Only difference this time: They won.
Yes, they squandered chances. Yes, they piled up the strikeouts. Yes, they once again managed fewer than five hits. And when it was all over, after Corey Seager’s sinking eighth-inning liner shot to the wall in right to score a kid making his major league debut, the Rangers had a 2-0 win over Detroit. Otherwise known as the team with the best record in the American League.
Rangers
Sure, it was too reminiscent of so many first-half losses. Right up until it wasn’t. And it’s why the Rangers are somewhere they haven’t been in a month — at .500. They’d had seven previous chances to get back to even in the last month and lost them all. Want to be a contender? Gotta start somewhere. Even is as good a place as any. The next step, obviously, is a winning record, which the Rangers haven’t had since May 20. They can get back there with another win Saturday.
“We’ve had enough shots, so it’s good, you know,” manager Bruce Bochy said. “I guess we broke a barrier there, but it’s not what we’re here for. Still, it’s good to get back to that threshold. You’ve got to get to .500 before you get over it. So, it’s good for those guys. They are doing some good things offensively. We didn’t score a lot of runs today, but these guys should feel good about it.”
Texas Rangers pitcher Robert Garcia celebrates after striking out Detroit Tigers’ Jake Rogers to win a baseball game on Friday, July 18, 2025, in Arlington, Texas. (AP Photo/Sam Hodde)(Sam Hodde / AP)
It does continue a trend that points in the right direction for the Rangers. They’ve found ways to finally score late. The Rangers have still scored the fewest runs in baseball from the seventh inning on (107), but they’ve scored at least one run in the seventh or later in each of their last eight games. The 15 runs they’ve scored in the seventh or later in that stretch account for 14 percent of the season total.
The first seven innings had looked all too familiar for the Rangers. When they were given a great opportunity by the Tigers on a missed tag in the baselines and a throwing error in the third, giving them runners on the corners and one out, Josh Smith swung at a 3-0 pitch at the top of the zone for a pop-up. The inning died on a Seager strikeout.
In the sixth, after a leadoff double by Jonah Heim and a successful bunt by Smith, Seager struck out with the runner on third and Marcus Semien flied out to center.
It set the stage for another potentially deflating loss in which a Rangers’ starter had a scoreless outing only to see the team fall. It had already happened three times this season.
Instead, things changed. Kyle Higashioka, who had half the Rangers’ hits on the night, doubled with one out and was immediately replaced by Cody Freeman, who had been called away from a blackjack table in Las Vegas around noon Friday, where he was with his family ahead of Triple-A Round Rock’s series there, to pinch run. After Jonah Heim grounded to first, moving Freeman to third, Smith walked.

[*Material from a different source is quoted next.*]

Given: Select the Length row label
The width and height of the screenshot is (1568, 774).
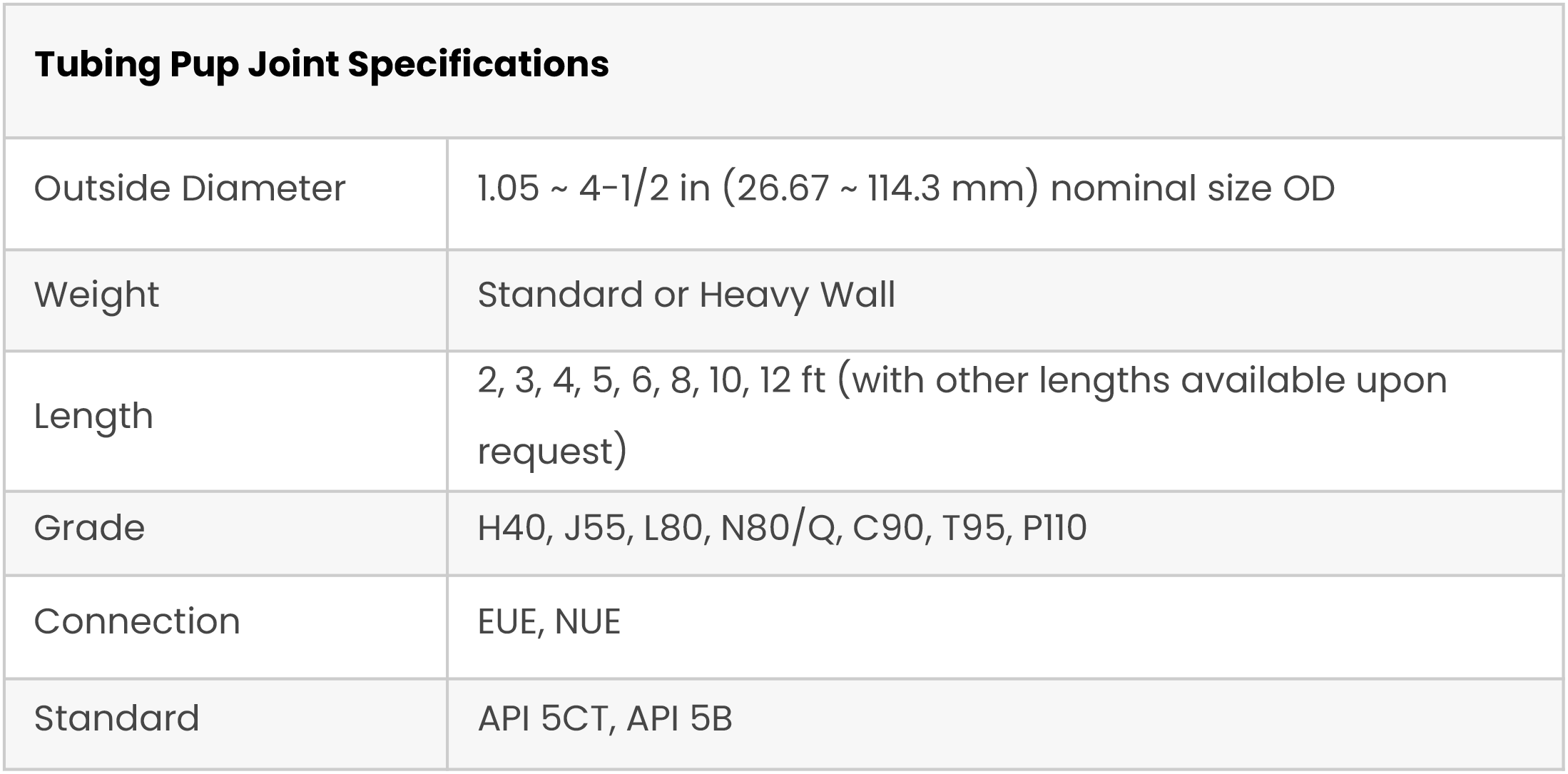Looking at the screenshot, I should click(x=93, y=416).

Related:What Texas Rangers’ call-up of rookie Cody Freeman means for Josh Jung
It seemed like reliever Tommy Kahnle was prepared to walk Seager, too, to set up a right-on-right matchup with Semien, falling behind 3-1 with one pitch after another looking less competitive. But he threw his fifth consecutive changeup of the at-bat and it caught the bottom third and the barrel of Seager’s bat.
“A lot of these got away from us, so it’s good to win one like this late in the ball game,” Bochy said. “We got that timely hit. More than anything, they’re just putting together more quality at-bats. They’re not trying to slug or do too much. They’re using the whole field. We’re doing a good job putting it in play and things like that. And it’s all about grinding out at-bats and taking what they give you.”
And that may best describe the biggest difference in the Rangers at the moment. All season, they’ve been offered opportunities. Now, they are finally starting to accept them.